Over the last few years, there has been a rapid surge in the adoption of smart devices. Everything from phones and tablets to smart meters and fitness devices can connect to the Internet and share data. You only have to follow @MarkRittman and his experiences with getting his kettle to boil remotely to see just how many devices within your own home can connect to the internet.
And I've finally found a use for my Google Home – if I say "time for a cuppa" it tells the Amazon Echo to put the kettle on pic.twitter.com/l87eyxOweT
— Mark Rittman (@markrittman) April 16, 2017
With all these smart devices comes a massive increase in the frequency and volume of data being ingested into and processed by databases. This scenario is commonly referred to as the Internet of Things or IoT.
Some people assume that a NoSQL database is required for an IoT workload because the ingest rate required exceeds the capabilities of a traditional relational database. This is simply not true.
Let’s look at some more industrial examples. Telecoms process tens of millions of Call Detail Records (CDRs) per second or connected manufacturing equipment, where every machine in a production line sends information about which component is currently being worked on; you quickly realize that these types of workloads have actually been around a really long time. And if we look at how the industry-leading company in each of these fields manages their workloads, we find they have all been using the Oracle Database.

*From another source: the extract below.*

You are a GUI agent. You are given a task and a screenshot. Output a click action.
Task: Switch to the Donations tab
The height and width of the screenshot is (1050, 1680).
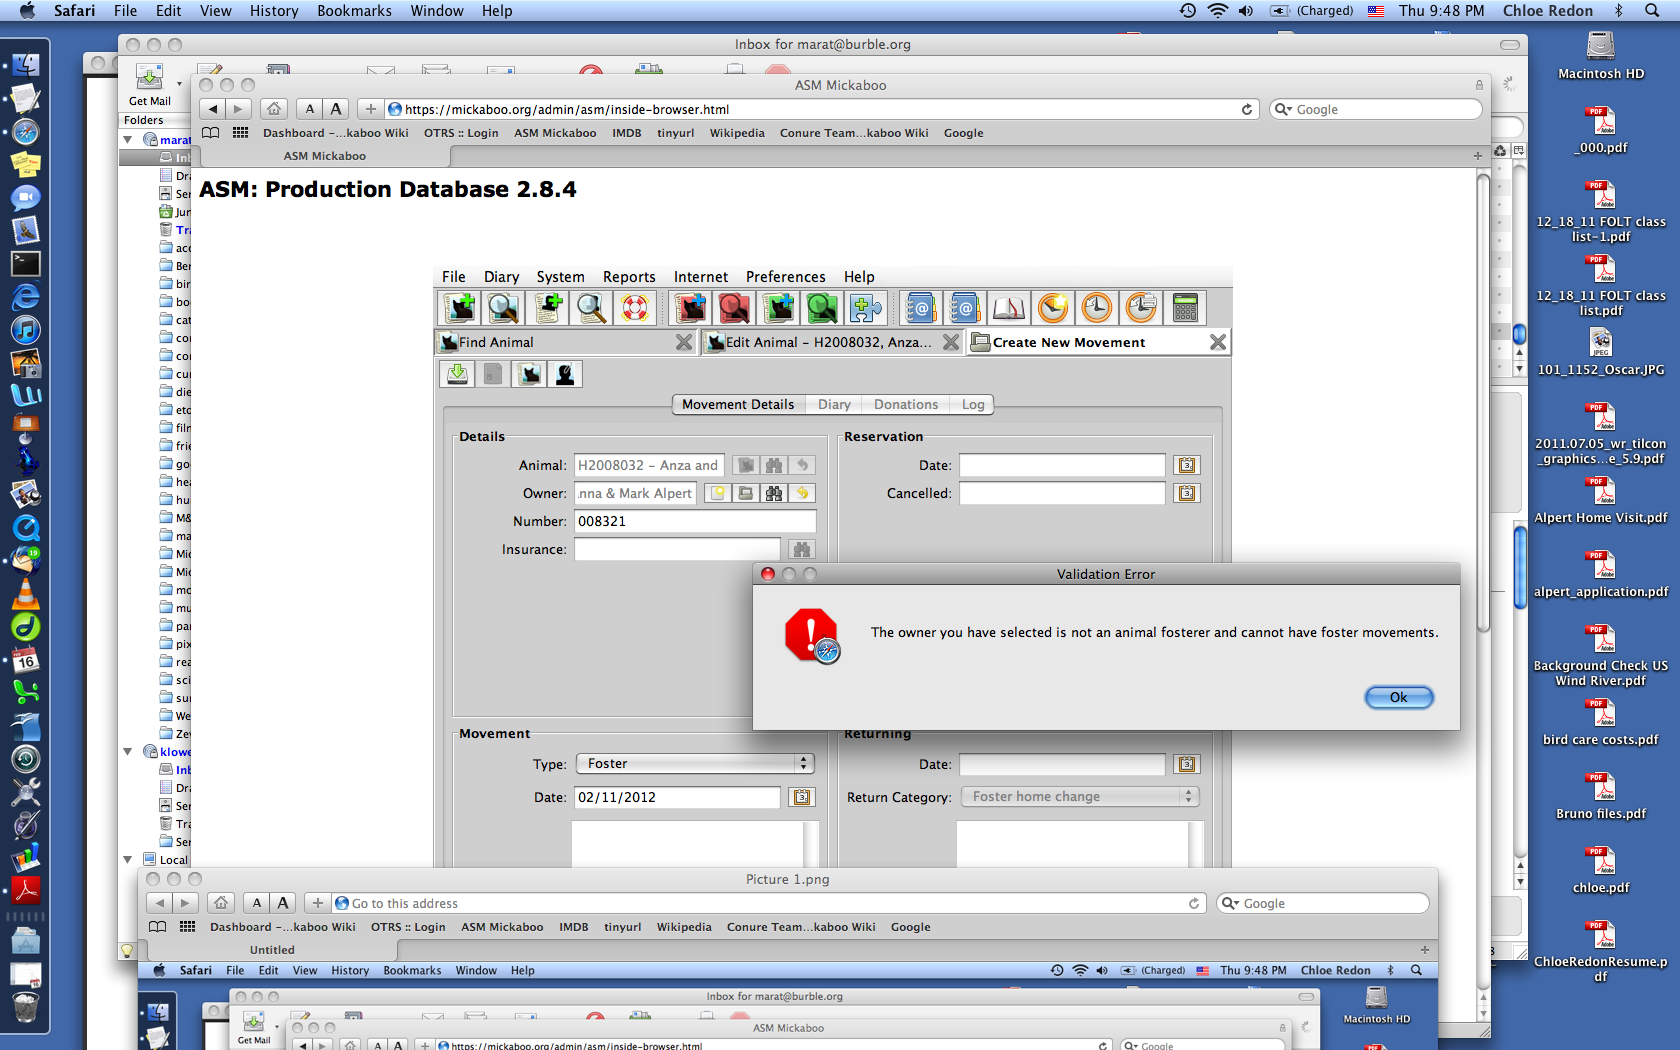click(x=905, y=405)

With that in mind, I began working with Cecilia Gervasio Grant, Weifeng Shi, and my boss, Juan Loaiza, to define a set of best practices or management techniques not just to facilitate IoT workloads but to excel at them. We drew on our years of experience with leading telecoms, financial institutions, retailers, etc., to make realistic recommendations and to share real-world code examples, as well as performance numbers.
Throughout the paper, we use a simple analogy of someone going grocery shopping to help explain the reasoning behind each of the tuning techniques recommended. For example, if you know you are going shopping for a lot of stuff, you get a big cart right away rather than selecting a small handbasket. The same is true in the database. You want to allocate a BIGFILE tablespace with large initial extents so that you can ingest and store large volumes of data efficiently.
You would also never select one item at a time and pay for it before you select the next item on your list, which is akin to a single row insert followed by a commit within the Oracle Database. Instead, you would walk through the store, collect all of the items on your list, and then go to the checkout once, which is why we recommend using an array insert followed by a commit within the database.
We hope you find the recommendations outlined in the paper useful and would love to hear if you have used these or other techniques in your IoT or high-volume ingest workloads.